Mehr treibt es Bava in der Szene auf die Spitze, als Asa Katias Blut in sich aufnimmt und in Gegenschnitten die lüstern erscheinende Asa der leidenden, jungfräulichen Katia im vergeblichen Kampf gegen ihre bösartige Verwandte stellt. Der vordergründige Akt der Kraftbeschaffung für die Hexe durch ihre Verwandte erscheint in dieser Szene gleichzeitig als verzerrt dargestellter, sexueller Akt. Asa kann man hier als Sukkubus interpretieren, dem Geschöpf, mit dem Gogols Protagonist in der literarischen Vorlage zuerst Bekanntschaft macht. Die Stunde, wenn Dracula kommt entspinnt damit ein interessantes Wechselspiel, ohne sich eindeutig auf die Seite eines Geschlechts zu schlagen. Mehr zelebriert Bava die von Poe vertraute Stimmung und Schönheit des Verfalls. Der von ihm gleichzeitig fotografierte Film platzt an wunderschönen Einzelbildern aus allen Nähten. Der Italiener macht aus seinem Film die bewegte Illustration eines imaginären oder Film gewordenen Schauerromans.

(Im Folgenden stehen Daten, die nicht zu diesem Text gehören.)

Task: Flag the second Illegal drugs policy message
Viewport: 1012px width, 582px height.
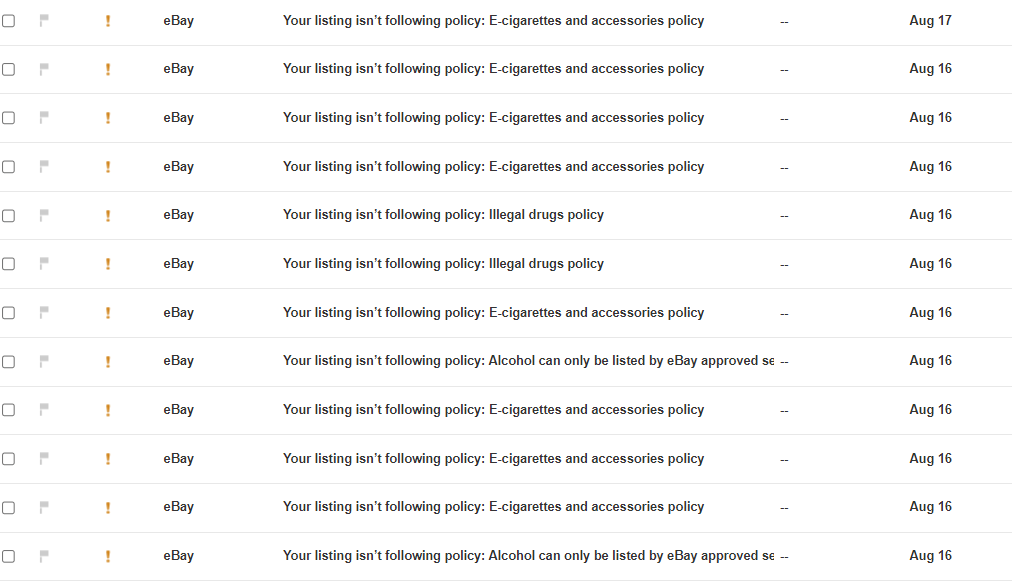Action: pyautogui.click(x=44, y=263)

Selbst knapp 60 Jahre nach seiner Entstehung schafft der Film es, mit diesen Bildern eine dichte und schauerlich schöne Atmosphäre zu schaffen. Düstere Schwarz-Weiß-Poesie zwischen schwülstig-wuchtigem Gothic Horror, Anleihen beim deutschen expressionistischen Film der 20er Jahre und Zitate der Universal-Horrorklassiker der 30er Jahre ordnen sich der eleganten und geschmackssicheren Handschrift des italienischen Regisseurs und Kameramanns unter und können auch heute davon ablenken, dass der Geschichte kurz vor Schluss die Puste ausgeht. Die Anstrengungen Asas und ihrer Handlanger, sich des Lebens und der verbliebenen Blutsverwandtschaft zu bemächtigen ergehen sich in wiederholenden Abläufen, bevor der Film ins hastig herbeigeführte Finale mündet. An diesem verschleppten Erzähltempo kranken leider auch einige Werke aus dem Hause Hammer; diese wie auch Bavas Werk können das Manko mit ihrer starken visuellen wie atmosphärischen Kraft ausbügeln. Selbst die für diese Zeit äußerst zeigefreudigen Effekte besitzen noch eine kleine, bemerkenswerte Wirkung in diesem herrlich düsteren Horrormärchen das über alle Jahrzehnte hinweg nichts von seiner dunklen Schönheit verloren hat, in der man sich wie in den stillen Momenten des Herbst zwischen Melancholie, Moder und vergehender Schönheit verliert.